Il y a là en tout cas quelque chose de plus authentique qu’à El Calafate, ville ou s’alignent autour d’une grande avenue centrale magasins coûteux et des dizaines d’agences qui exploitent jusqu’à la corde le filon commercial qu’est inévitablement devenue une Patagonie dévorée par la fièvre touristique. Elles ont par ailleurs su négocier habilement leurs petits avantages, à l’exemple d’un monopole de l’une sur les marches en crampons sur le Perito Moreno ou de quelques oligopoles pour approcher d’autres glaciers en bateau ou aller à Torres del Paine. Le tout à des prix qu’il devient vite difficile d’additionner pour le voyageur au budget serré.

Dans les rues d'El Chalten.

Dans les rues d’El Chalten.

Inflation et grondements

Mais sur ce point, l’explication, c’est aussi l’inflation qui explose en Argentine depuis la fin des années 2000, approchant les 30% par an. « C’est de pire en pire : l’an dernier, on faisait la nuit en dortoir à 80 pesos par personne, cette année, c’est passé à 200 pesos » explique Gabriel, qui gère l’accueil dans une une auberge de jeunesse d’El Calafate. Evidemment les salaires ne progressent pas du tout dans les mêmes proportions. On finit par manger du riz tous les soirs de la semaine et on comprend mieux chaque mois l’expression ‘avoir du mal à joindre les deux bouts’ « . Un quart de la population argentine (soit près de 10 millions de personnes) vivrait sous le seuil de pauvreté, et les chômeurs doivent se débrouiller avec une allocation de 100 dollars par mois. Le pouvoir argentin n’a pas tout à fait les mêmes chiffres, estimant que l’inflation est trois fois moindre et le nombre de pauvres moitié moins important… Ce que peu de monde croit. Un échec de plus pour la présidente Cristina Kirchner, dont la cote de popularité est par ailleurs en chute libre en raison de sa position trouble dans l’affaire Nisman. Tous les Argentins croisés durant ce voyage le disent : les prix augmentent, la méfiance envers les banques augmente, l’insécurité augmente, la défiance envers le pouvoir augmente. Et quelque chose gronde. Le successeur des Kirchner aura du pain sur la planche.

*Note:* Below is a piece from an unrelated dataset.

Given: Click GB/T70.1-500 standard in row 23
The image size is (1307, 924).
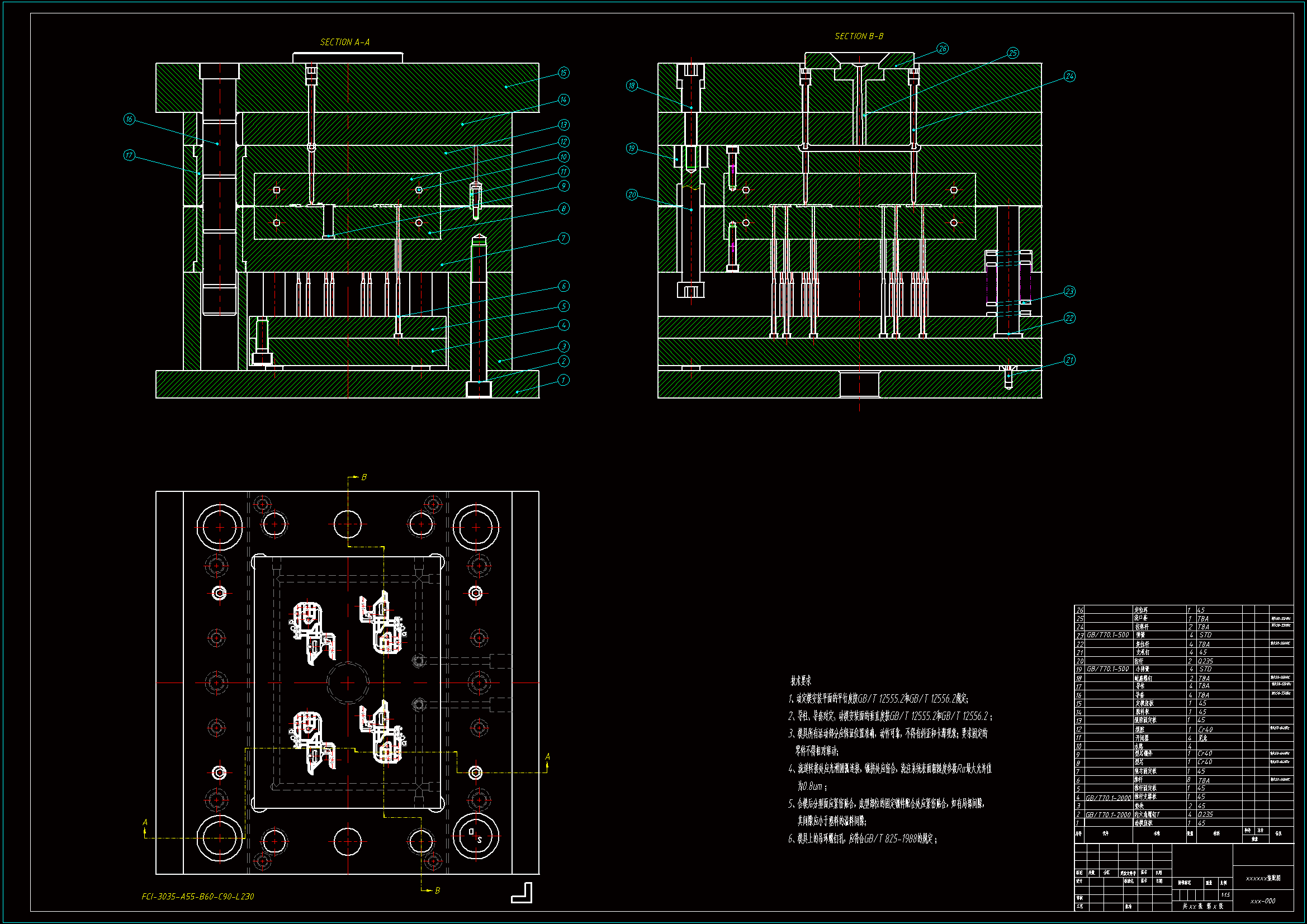Looking at the screenshot, I should tap(1107, 635).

Difficile pour les Carnets de se risquer à une quelconque analyse. Ce n’est pas leur rôle, d’autres le font très bien, sur ce pays passionnant. Mais difficile néanmoins, en arpentant les merveilles de Patagonie, de ne pas sentir et comprendre cette colère. Un grondement sourd et une violence latente, comme un contrepoint ironique à l’immensité silencieuse et éperdue de Patagonie.